▸ **What you are asked to do**
Each entry below must be given again word for word, with no pictures.

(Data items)
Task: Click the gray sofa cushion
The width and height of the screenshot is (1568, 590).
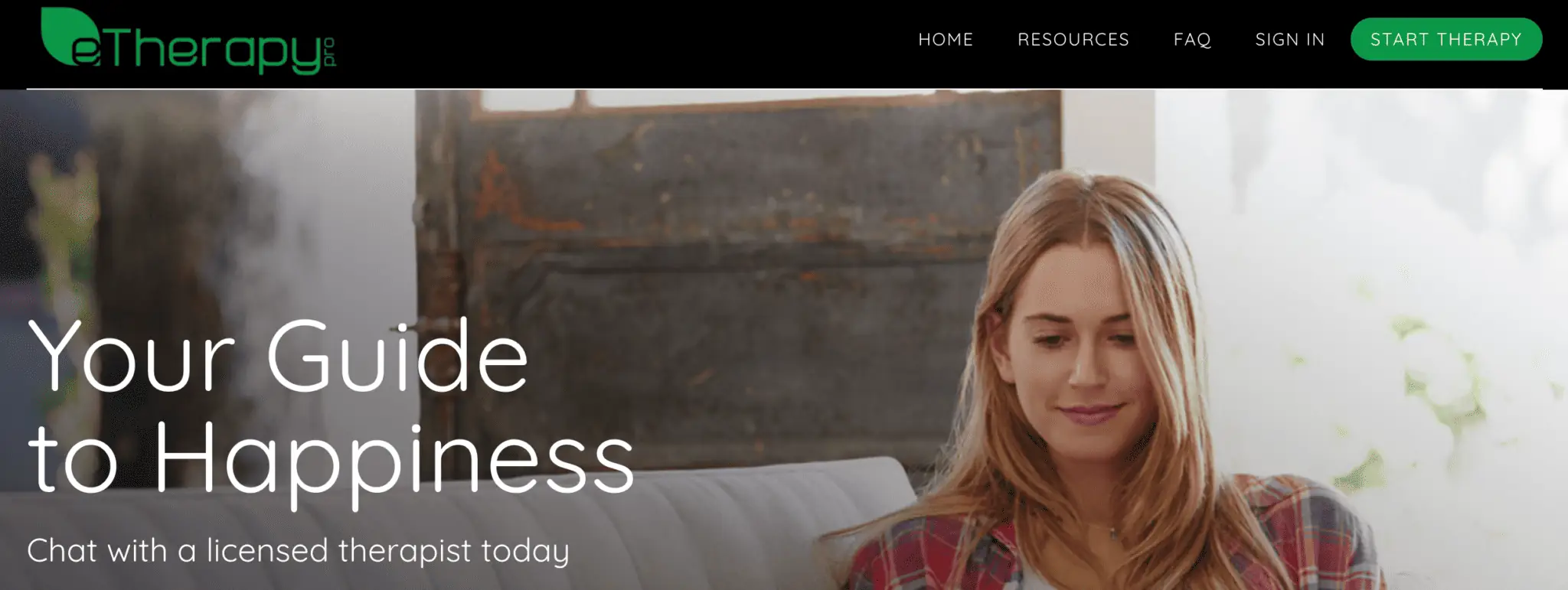Action: pos(459,536)
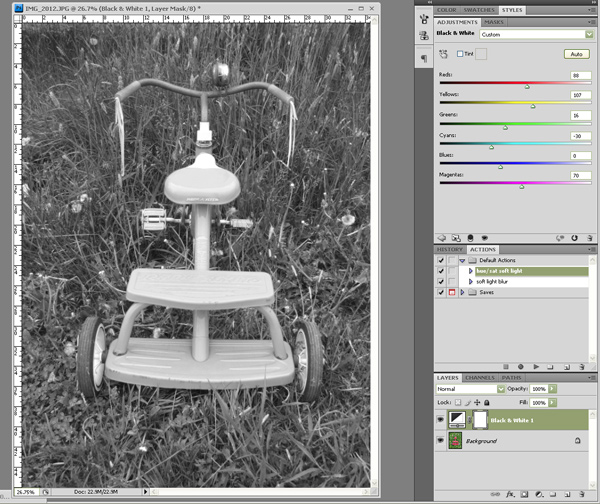Click the Reds slider handle
The width and height of the screenshot is (600, 504).
[527, 87]
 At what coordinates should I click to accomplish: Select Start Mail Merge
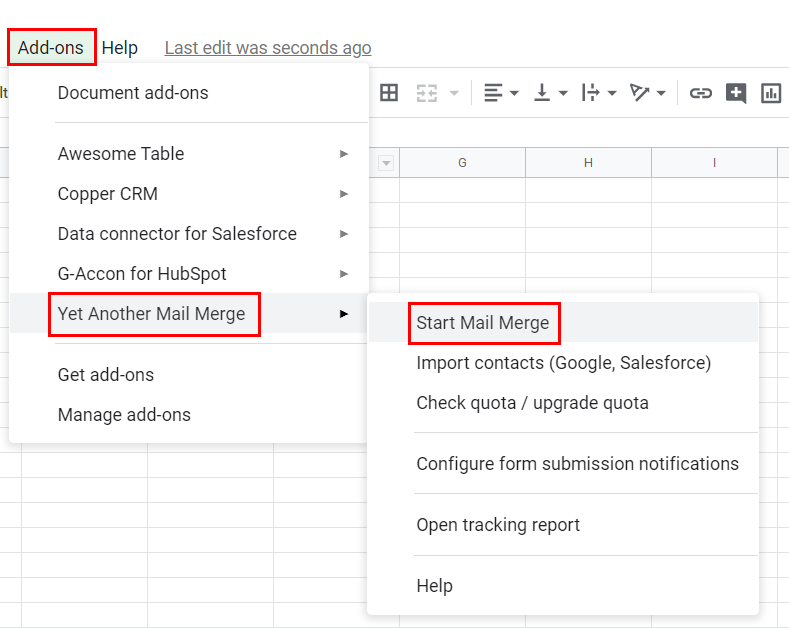[483, 323]
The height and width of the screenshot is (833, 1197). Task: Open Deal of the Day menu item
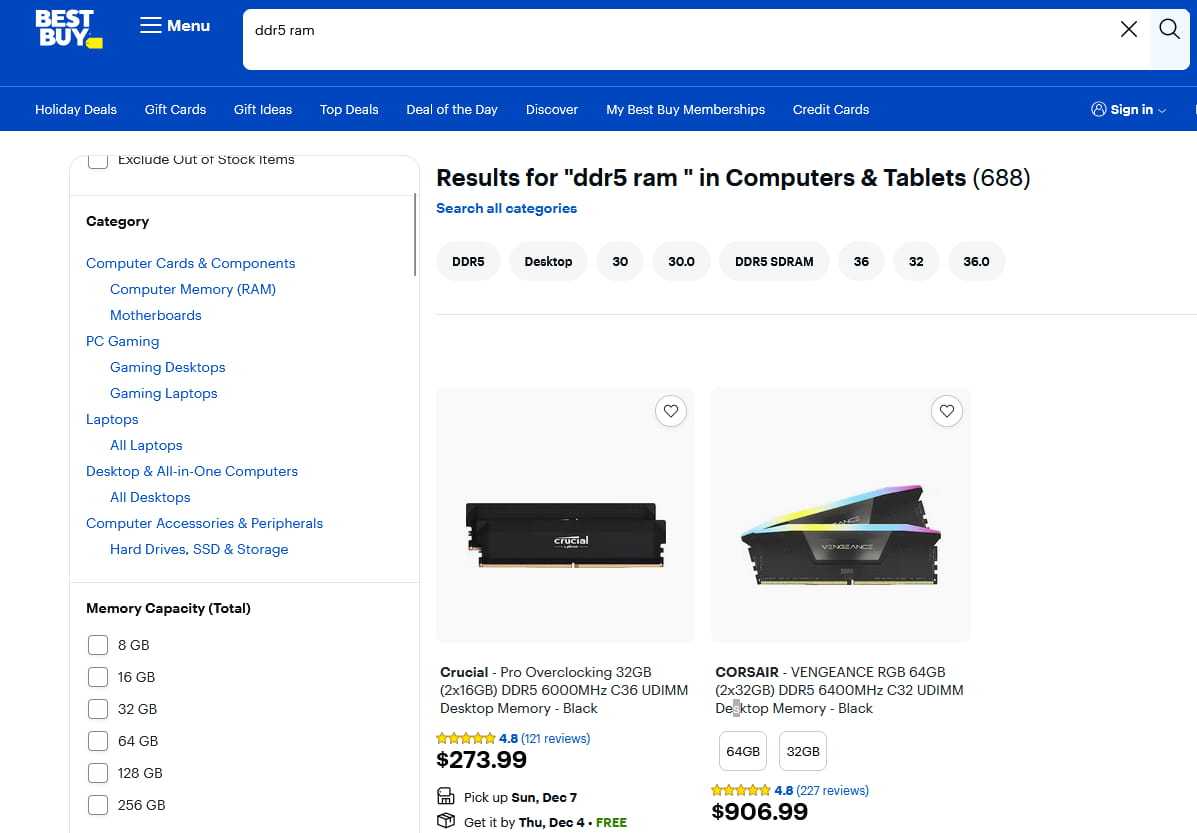coord(452,110)
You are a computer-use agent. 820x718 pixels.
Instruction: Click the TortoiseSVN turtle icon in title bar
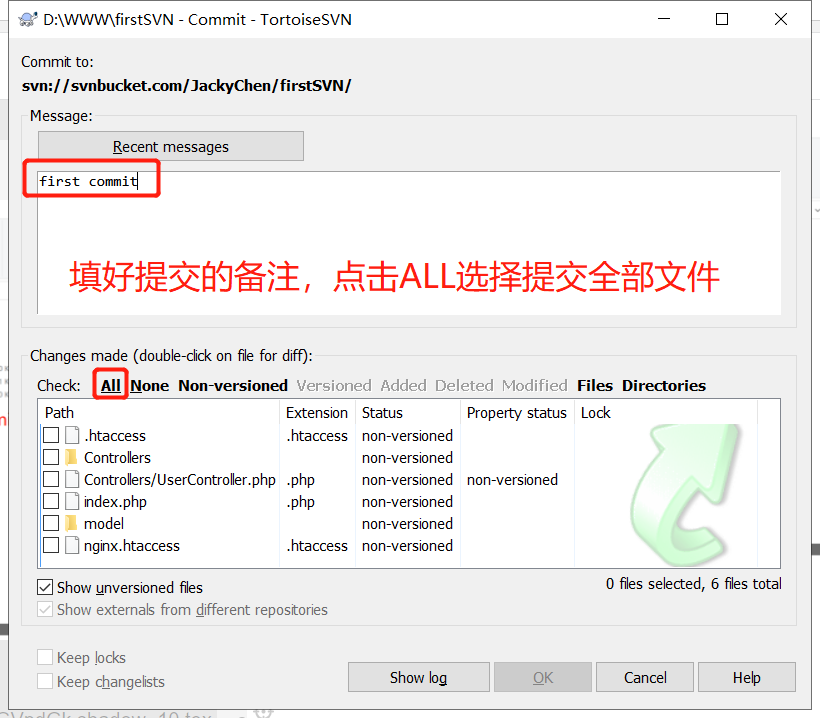(x=28, y=19)
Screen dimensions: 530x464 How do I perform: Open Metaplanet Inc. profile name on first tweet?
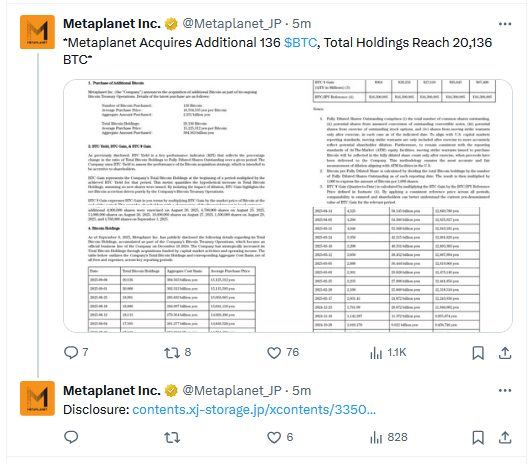(112, 24)
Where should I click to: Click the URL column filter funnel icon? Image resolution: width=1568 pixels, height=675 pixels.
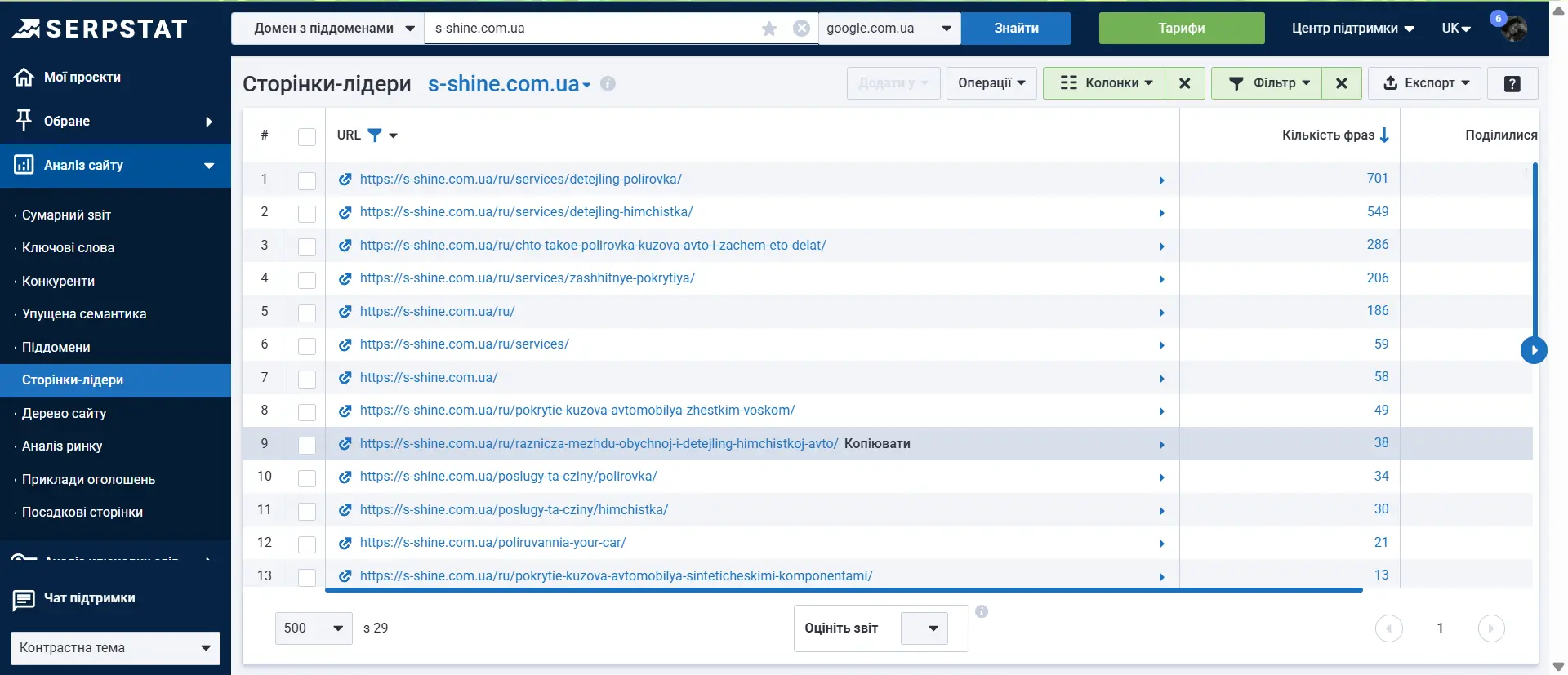pyautogui.click(x=375, y=135)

▸ **Final answer**
Task: Click the gray sofa cushion
The width and height of the screenshot is (1568, 590).
Action: pos(459,536)
Click the Reds slider handle
The width and height of the screenshot is (600, 504).
[527, 87]
 At what coordinates should I click to accomplish: Select Start Mail Merge
[483, 323]
The height and width of the screenshot is (833, 1197). Task: Open Deal of the Day menu item
coord(452,110)
You are a computer-use agent. 820x718 pixels.
Instruction: Click the TortoiseSVN turtle icon in title bar
(x=28, y=19)
Screen dimensions: 530x464 How do I perform: Open Metaplanet Inc. profile name on first tweet?
(112, 24)
Where should I click to: Click the URL column filter funnel icon? Image resolution: width=1568 pixels, height=675 pixels.
pyautogui.click(x=375, y=135)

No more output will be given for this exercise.